East Lothian Health and Social Care Partnership launches a dedicated strategy outlining how it will improve the offer and provision of dementia services for individuals and their carers.

With rates of dementia among our ageing population expected to increase significantly over the next 25 years, East Lothian Health and Social Care Partnership has developed a dedicated dementia strategy providing a clear strategic framework to improve the offer and provision of dementia services across East Lothian in line with local need.

This coincides with the launch of Health Improvement Scotland’s guidelines last week (Thursday 16 November 2023) which calls for more awareness, training, and support to become available for people living with dementia and their carers concerning pre-death grief. 

Supporting the East Lothian Integrated Joint Board’s strategic objectives, the five-year dementia strategy 2023-2028, has been developed using a human rights-based approach to ensure that the rights of people with dementia remain at the centre of the provision of services.

The key outcomes in the strategy have been taken from work done by the Life Changes Trust which were developed by people living with dementia and their carers; and are based on what was most important to them. These include:

  • I get the help I need when I need it,
  • I am empowered to do the things that are important to me,
  • I am able to be as independent as possible,
  • I live in a place that suits me and my needs,
  • I feel safe, listened to, valued and respected.

The impact of dementia diagnosis is wide ranging, not only for the person with dementia but also on their families and carers.  Dementia can result in a loss of a sense of identity, security and isolation.  In addition to the cognitive changes, dementia also brings with it functional and sensory changes that affect how people with dementia are able to engage and manage in their own environment. 

The emotional toll for both the person with dementia and their carer is also significant due to the loss of relationships and connections and can result in depression, anxiety and stress.  This is often compounded by the lack of awareness and stigmatisation of the illness within the general community. 

Importantly though, people living with dementia and their carers want to remain as independent as possible for as long as possible.
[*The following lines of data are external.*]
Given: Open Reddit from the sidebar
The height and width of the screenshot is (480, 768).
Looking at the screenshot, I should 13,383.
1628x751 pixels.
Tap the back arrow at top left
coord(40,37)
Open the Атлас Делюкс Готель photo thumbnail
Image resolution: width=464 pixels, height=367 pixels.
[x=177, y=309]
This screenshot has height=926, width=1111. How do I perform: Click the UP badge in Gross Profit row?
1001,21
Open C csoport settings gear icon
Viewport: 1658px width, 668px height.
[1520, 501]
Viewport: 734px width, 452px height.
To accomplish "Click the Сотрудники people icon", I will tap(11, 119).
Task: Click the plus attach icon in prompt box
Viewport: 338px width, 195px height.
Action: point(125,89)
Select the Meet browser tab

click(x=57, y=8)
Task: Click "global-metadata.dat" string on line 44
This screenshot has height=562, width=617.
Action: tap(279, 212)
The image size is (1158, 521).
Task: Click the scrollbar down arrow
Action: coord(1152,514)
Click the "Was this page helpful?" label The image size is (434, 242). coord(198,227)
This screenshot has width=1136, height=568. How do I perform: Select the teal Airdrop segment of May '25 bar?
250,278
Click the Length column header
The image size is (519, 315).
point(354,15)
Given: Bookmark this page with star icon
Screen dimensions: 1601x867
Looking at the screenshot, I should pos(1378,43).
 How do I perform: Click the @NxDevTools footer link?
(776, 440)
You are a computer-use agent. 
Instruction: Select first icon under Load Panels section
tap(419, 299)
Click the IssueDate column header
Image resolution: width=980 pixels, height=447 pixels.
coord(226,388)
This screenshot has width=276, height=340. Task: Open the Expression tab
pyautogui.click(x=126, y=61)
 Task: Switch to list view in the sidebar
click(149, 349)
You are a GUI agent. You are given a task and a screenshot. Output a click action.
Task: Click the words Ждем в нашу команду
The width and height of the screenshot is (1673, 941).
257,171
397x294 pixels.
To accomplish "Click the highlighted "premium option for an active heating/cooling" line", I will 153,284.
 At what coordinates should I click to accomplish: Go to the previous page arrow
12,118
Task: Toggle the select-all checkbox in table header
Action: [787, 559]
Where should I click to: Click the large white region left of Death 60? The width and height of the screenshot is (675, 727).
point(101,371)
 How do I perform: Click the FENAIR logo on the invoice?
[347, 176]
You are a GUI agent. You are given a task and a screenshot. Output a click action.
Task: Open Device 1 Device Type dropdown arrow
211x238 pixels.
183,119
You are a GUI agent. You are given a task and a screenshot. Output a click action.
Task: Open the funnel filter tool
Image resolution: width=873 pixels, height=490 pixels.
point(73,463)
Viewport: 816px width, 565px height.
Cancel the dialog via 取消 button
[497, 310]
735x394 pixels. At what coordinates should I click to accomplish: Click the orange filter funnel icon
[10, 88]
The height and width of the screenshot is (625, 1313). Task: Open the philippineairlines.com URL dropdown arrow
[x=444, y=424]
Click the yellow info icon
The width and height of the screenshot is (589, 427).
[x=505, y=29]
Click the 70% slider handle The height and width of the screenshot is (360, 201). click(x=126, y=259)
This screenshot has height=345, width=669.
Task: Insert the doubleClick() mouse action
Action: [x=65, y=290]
To enjoy daily life, activities and connections as we all do, and for their worth and value as individuals to be recognised and supported at each step of the dementia journey.  The ELHSCP dementia strategy is a commitment to enable this to happen.

To date significant progress has been made in developing community capacity and increasing awareness of dementia through the work being done by Dementia Friendly East Lothian, Alzheimer Scotland and other partners.  There have also been excellent examples of partnership working between these community, third sector and formal HSCP services, for example the Musselburgh Meeting Centre.

The strategy sets out the needs and intended actions to help support people living with dementia and their families covering information provision, diagnosis and post diagnostic support, dedicated support for carers, expanding community connections, maintaining independence, transport, housing, staying safe and understood as well as care services and end-of-life care.

Social and community supports are a vital component in helping to maintain people with dementia at home for longer and to enable them to be active, healthy and engaged.  The integration of Health and Social Care services, and development of a dedicated dementia strategy brings opportunities for innovation, to link formal supports systems around wider community networks to offer a holistic approach to supporting people with dementia and their carers, and to help change perceptions of their rights and abilities.  

While developing this strategy, ELHSCP collated an extensive technical report, combining a wide range of national and local data to develop a picture of current and projected trends of dementia within East Lothian. 

In 2022, East Lothian had an estimated 2104 people with dementia, which is projected to rise to 3531 by 2040 (a 68% increase).  Of those diagnosed in 2022, 49% were aged between 75-84, with 58% living in the West of the county, and 42% in the East.  Statistics also indicated that, in line with national trends, there is a higher prevalence of dementia in women, than in men.

The data, evidence and engagement feedback contained within the technical report enables ELHSCP to provide targeted support where there is greatest need, and the areas that people living with Dementia in East Lothian want to be improved. 

ELHSCP Chief Officer, Fiona Wilson comments, “The Partnership is committed to improving the lives of East Lothian’s residents however we cannot do this in isolation. The dementia strategy is very much a working document, an opportunity, as well as a promise to work with people with lived experience, the wider community, health and wellbeing groups, third sector charities and local businesses to develop dementia friendly communities.  Our aim is to change the narrative, to focus on improving awareness, to learn what people need, and work collaboratively to ensure we, as a county, can support people to live well with dementia.”